> **DIRECTIVES**
(1) In the holster thread, how long does Railroader say to wear the new holster so it can mold to how it is worn?
(2) Copy the part of the holster thread that begins with the words containing "Prolly test on" and ends with "hard to draw/holster.", keeping every word the same.

# Leather Holster Break- In Help. Please?



## Big7 (Apr 4, 2022)

I've been using the salve version of this brand for a while on my & Granddaughters ball gloves for years.

Not sure, but I used some other brand (a name you would know) long time ago. It worked on ball too..

Fixing to put some, according to directions, on 2 brand new OWB leather holsters. Should work. Right? Kinda' stiff and feels more like a hard case than real leather. My normal, IWB holsters are Uncle Mikes made of something like fake velvet. Really soft and comfortable IWB, and after years of everyday use don't rub the bluing off the pistols. 







Have any of you ever used this or something similar on your leather work?

Thoughts


----------



## Big7 (Apr 4, 2022)

Prolly test on a spot you can't see.
I know it makes ball gloves a little darker and definitely a LOT softer.

These 2 are black. Recon that don't matter then. ?


----------



## frankwright (Apr 5, 2022)

Most custom leather holster makers advise against using any saddle soap or leather oil on their holsters. 
It can make the holster lose it's shape and become soft and hard to draw/holster.
I don't know about glove oil!


----------



## RedHills (Apr 5, 2022)

frankwright said:


> It can make the holster lose it's shape and become soft and hard to draw/holster



Firearm retention is main concern probably.


----------



## Railroader (Apr 5, 2022)

STOP @Big7 !!!

If you are going leather, and OWB, don't oil your holster!!!


----------



## Railroader (Apr 5, 2022)

Wear the new holster for a month, and allow it to mold to how you wear it.  It'll fit tight, ride high, and hold the weapon as intended...

If you oil it it will get limp, and the butt of the gun will start sticking out too far and "falling away" from your body, leaving a void you probably don't want.

Wear it, wear it, and give it a month or so.  

I think you'll be glad you did!


----------



## Big7 (Apr 5, 2022)

Railroader said:


> STOP @Big7 !!!
> 
> If you are going leather, and OWB, don't oil your holster!!!


Ok. Thanks.
Might just take it back or give it to the kids and wear the holsters in during usage. ?


----------



## Railroader (Apr 5, 2022)

Big7 said:


> Ok. Thanks.
> Might just take it back or give it to the kids and wear the holsters in during usage. ?



It's gonna be weird until it "takes a set", fitting you, your gun, your belt, and chosen position.  When you forget it's there, you'll know it's right.

The initial weirdness is worth it...


----------



## Railroader (Apr 5, 2022)

What kinda holster we talkin' about???


----------



## Railroader (Apr 5, 2022)

@Big7 ...

A good example is this one...

> **DATA EXCERPT**
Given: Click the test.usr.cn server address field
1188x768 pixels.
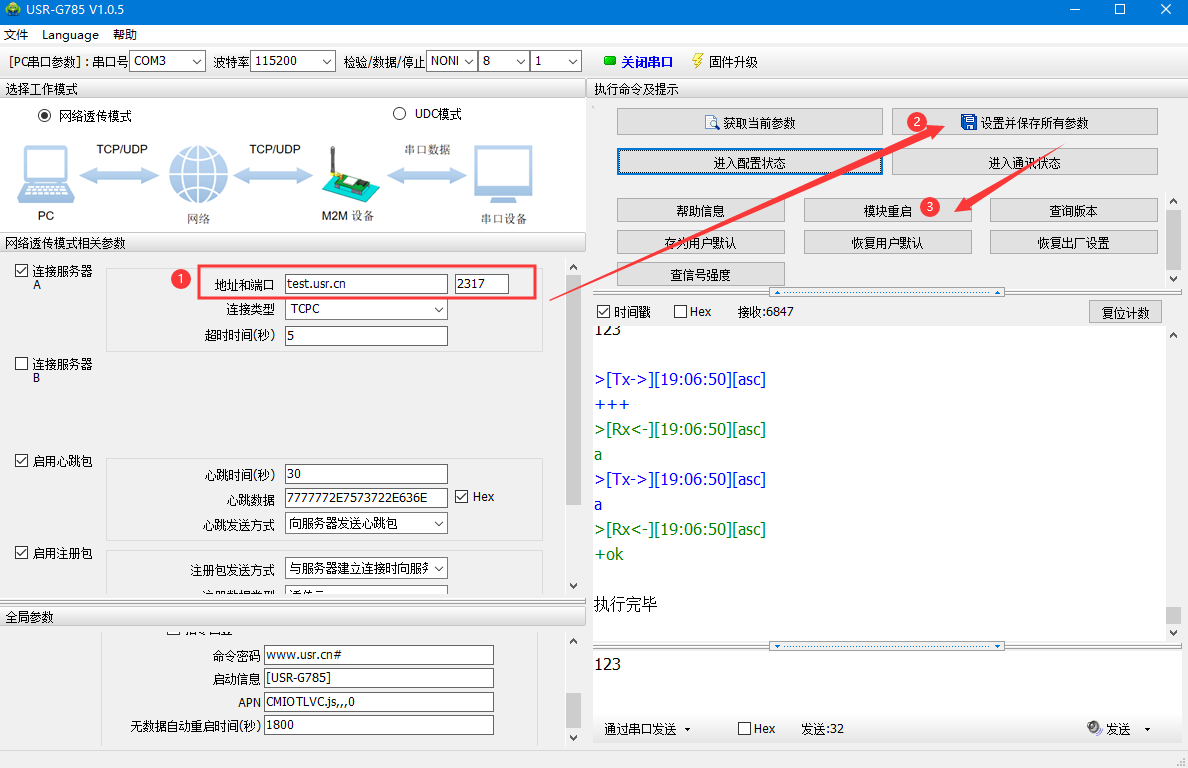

> **SOLVED PROBLEMS**
(1) About a month.

(2)
Prolly test on a spot you can't see.
I know it makes ball gloves a little darker and definitely a LOT softer.

These 2 are black. Recon that don't matter then. ?


----------



## frankwright (Apr 5, 2022)

Most custom leather holster makers advise against using any saddle soap or leather oil on their holsters. 
It can make the holster lose it's shape and become soft and hard to draw/holster.